EXCERPTED PASSAGE below:

Pentagon Reissues FY 22 Shipbuilding Totals to Congress In Lieu of 30-Year Plan
By: Sam LaGrone
June 17, 2021 8:09 PM • Updated: June 18, 2021 4:06 AM
The Pentagon submitted an abbreviated long-range shipbuilding report to Congress that does not show construction past the Fiscal Year 2022 budget request, according to the document reviewed by USNI News on Thursday.
Instead, the Navy issued a summary of the eight-ship FY 2022 shipbuilding request, with a promise for the Office of the Secretary of Defense and the service to further refine the needs of the Navy for a complete outlook as part of the Fiscal Year 2023 budget submission.
“The Navy, working closely with the OSD Director of Cost Assessment and Program Evaluation (CAPE), continues to develop comparative assessments of naval force structure options consistent with Interim National Security Strategic Guidance and designed to maximize the maritime contribution to the joint force,” reads the report that was released on Thursday evening.
“The results of these efforts and ongoing experimentation and prototyping will be reflected in the FY2023 shipbuilding plan.”

End of EXCERPTED PASSAGE.
RECORDS SHOWN below:

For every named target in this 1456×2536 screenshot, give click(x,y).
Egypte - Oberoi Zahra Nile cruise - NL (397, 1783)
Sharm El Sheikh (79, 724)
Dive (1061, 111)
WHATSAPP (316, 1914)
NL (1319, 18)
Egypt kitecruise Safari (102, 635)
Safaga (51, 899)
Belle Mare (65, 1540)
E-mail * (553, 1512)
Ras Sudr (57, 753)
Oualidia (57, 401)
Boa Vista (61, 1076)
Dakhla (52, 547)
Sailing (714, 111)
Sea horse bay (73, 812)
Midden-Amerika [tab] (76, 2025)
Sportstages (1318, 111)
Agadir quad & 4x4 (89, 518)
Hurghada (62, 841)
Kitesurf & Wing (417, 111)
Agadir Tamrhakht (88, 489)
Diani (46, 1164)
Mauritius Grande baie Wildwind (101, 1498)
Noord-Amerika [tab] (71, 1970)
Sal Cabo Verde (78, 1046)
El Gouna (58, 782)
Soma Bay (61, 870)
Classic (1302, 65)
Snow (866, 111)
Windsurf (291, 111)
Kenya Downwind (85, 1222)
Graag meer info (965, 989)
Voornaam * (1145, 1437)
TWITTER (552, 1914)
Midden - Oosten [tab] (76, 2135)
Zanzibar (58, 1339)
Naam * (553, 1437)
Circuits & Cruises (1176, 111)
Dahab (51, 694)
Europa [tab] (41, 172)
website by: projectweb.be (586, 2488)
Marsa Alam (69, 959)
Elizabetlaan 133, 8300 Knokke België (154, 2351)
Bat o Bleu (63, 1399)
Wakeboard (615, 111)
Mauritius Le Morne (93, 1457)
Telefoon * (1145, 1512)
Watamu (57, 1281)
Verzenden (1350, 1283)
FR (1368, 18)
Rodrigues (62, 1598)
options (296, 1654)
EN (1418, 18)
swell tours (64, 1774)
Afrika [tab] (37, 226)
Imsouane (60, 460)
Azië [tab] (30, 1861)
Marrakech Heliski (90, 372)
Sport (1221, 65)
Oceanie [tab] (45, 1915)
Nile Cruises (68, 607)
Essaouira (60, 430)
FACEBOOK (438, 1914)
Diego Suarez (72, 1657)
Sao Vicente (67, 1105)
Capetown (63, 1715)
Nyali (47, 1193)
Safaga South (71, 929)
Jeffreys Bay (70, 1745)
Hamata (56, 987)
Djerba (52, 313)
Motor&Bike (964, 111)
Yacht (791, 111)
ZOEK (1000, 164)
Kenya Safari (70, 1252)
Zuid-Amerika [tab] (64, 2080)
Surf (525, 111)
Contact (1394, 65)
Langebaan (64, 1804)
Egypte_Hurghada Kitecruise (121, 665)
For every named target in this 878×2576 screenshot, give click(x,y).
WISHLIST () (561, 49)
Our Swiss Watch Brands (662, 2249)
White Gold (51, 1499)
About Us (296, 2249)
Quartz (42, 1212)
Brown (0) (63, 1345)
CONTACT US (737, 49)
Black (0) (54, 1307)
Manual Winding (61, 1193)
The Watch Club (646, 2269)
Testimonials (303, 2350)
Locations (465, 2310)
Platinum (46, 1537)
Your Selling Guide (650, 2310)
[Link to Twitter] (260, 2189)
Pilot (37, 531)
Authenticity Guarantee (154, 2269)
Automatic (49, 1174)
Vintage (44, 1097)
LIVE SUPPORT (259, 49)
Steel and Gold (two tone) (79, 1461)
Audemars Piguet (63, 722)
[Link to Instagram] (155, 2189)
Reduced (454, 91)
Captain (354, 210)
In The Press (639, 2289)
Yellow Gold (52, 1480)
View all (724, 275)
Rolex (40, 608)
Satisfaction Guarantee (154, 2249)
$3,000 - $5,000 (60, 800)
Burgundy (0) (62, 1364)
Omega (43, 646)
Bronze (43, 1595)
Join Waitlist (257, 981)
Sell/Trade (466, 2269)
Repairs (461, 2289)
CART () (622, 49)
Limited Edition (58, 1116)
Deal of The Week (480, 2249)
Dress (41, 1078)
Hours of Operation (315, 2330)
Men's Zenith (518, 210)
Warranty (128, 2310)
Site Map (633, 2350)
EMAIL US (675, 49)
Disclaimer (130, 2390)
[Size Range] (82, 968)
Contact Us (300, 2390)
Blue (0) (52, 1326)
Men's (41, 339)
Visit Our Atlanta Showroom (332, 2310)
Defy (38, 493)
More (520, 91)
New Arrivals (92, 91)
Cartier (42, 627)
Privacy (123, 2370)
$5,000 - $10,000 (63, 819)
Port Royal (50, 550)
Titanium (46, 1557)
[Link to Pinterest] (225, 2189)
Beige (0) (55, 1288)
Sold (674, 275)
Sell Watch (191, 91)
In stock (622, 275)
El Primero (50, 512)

End of RECORDS SHOWN.

▸ GOAL OF THE EXERCISE
Using the shipbuilding article, explain in one to three sentences why the report looks to the Fiscal Year 2023 budget submission for a complete outlook on the Navy's needs.

▸ OUTPUT BELOW
The Office of the Secretary of Defense and the Navy promised to further refine the Navy's needs before giving a complete outlook. The Navy, working with the OSD Director of Cost Assessment and Program Evaluation, is still developing comparative assessments of naval force structure options. The report says the results of these efforts, along with ongoing experimentation and prototyping, will be reflected in the FY2023 shipbuilding plan.